(Selected excerpt):

Learning without knowledge

First birthday

First birthday

Earlier this week the television was on as I was getting ready for work. I wasn’t taking much notice as the voices droned on. I was lost in my thoughts of what needed to be done, what I’d be doing at work, which illustrator I’d choose to win my design contest, what I’d write about next, what I needed to get at the shops on the way home from work . . . the usual clutter.

Suddenly the words “they don’t even know they are learning” drew my attention to the television. I paused to see what they were talking about. The image showed children of about three years of age in a child care centre. The children were counting as they walked along stepping stones laid out in a path!

Kids' Work Chicago Day Care

Kids’ Work Chicago Day Care

Remarkable? I didn’t think so.  Children were happily engaged doing what comes naturally to them: playing, having fun, making sense of the world around them. Pre-school children will naturally join in the fun of counting and learn to do so without structured lessons, with just an attentive adult who encourages it incidentally in daily activities. I have made a few suggestions here and here.

Easter Egg Patrol

Easter Egg Patrol

What I think is far more remarkable (worthy of discussion) about those words is the insidiousness of the thinking that underlies them and what that thinking implies.

“They don’t even know they are learning!”

This to me implies that learning is something that:

  • children don’t want to do but “we” expect of them,
  • children won’t do unless it is “hidden” in sugar-coating,
  • must be planned for in a structured program and done to children by adults,
  • fits into a narrow band of skills and abilities with easily identifiable criteria that can be measured, and
  • is definitely NOT fun!

Perhaps more insidious is the implication that it occurs only in those situations.

(Supplied information):
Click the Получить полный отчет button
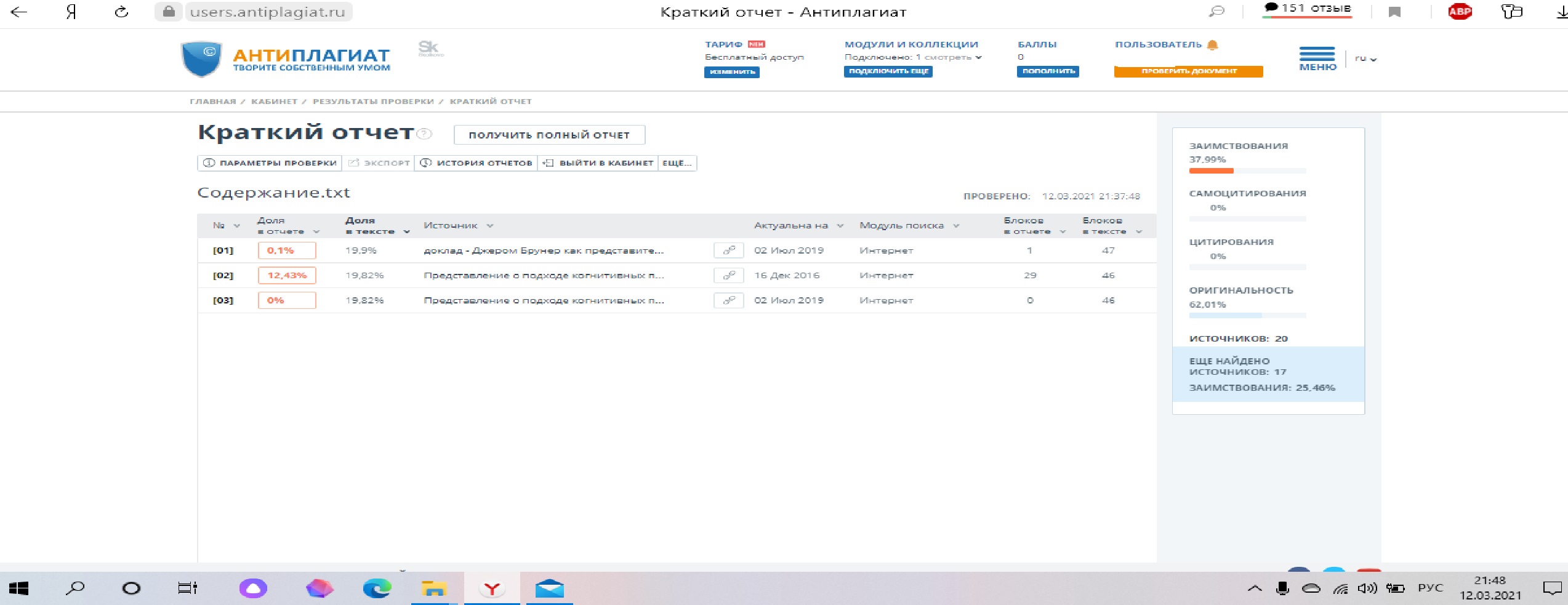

(Task instructions):
1: Give the passage from the post on learning without knowledge again, starting at the words "Kids’ Work Chicago" and stopping after "here and here.", and swap "adult" for "parent".
2: Carry on the post on learning without knowledge from its last sentence.

(Outputs for the tasks):
1:
Kids’ Work Chicago Day Care

Remarkable? I didn’t think so.  Children were happily engaged doing what comes naturally to them: playing, having fun, making sense of the world around them. Pre-school children will naturally join in the fun of counting and learn to do so without structured lessons, with just an attentive parent who encourages it incidentally in daily activities. I have made a few suggestions here and here.

2:
CoD_fsfe_Checklist_icon

Children are born to learn. Their every waking moment is spent figuring out how the world works and what they can do to have their needs met. They are born scientists. They have an innate desire to know. Why one should think it remarkable that children are learning, but they don’t even know they are doing so, boggles my mind.

Anyone who has spent any time with young children know that learning is what they do. They can spend hours absorbed in a particular activity figuring out how something works, how things fit together, what happens when and if …

As soon as an adult intervenes in an attempt to “teach” something that seems appropriate and important to the adult, the child switches off, disengages and chooses another activity.

That’s not to say that the adult shouldn’t intervene to support a child’s learning, but the adult needs to be sensitive to the child’s needs and responses and to not force the situation to one in which the learning may be more important to the adult than the child at that moment, when the child is doing very well on its own, thank you very much.

The article I refer to was broadcast on April 1st. An April Fool’s Day joke? Sadly, not. But if we fail to honour children’s natural curiosity and desire to learn and continue to value only that which can scored on a test, I fear we will develop a multitude of fools.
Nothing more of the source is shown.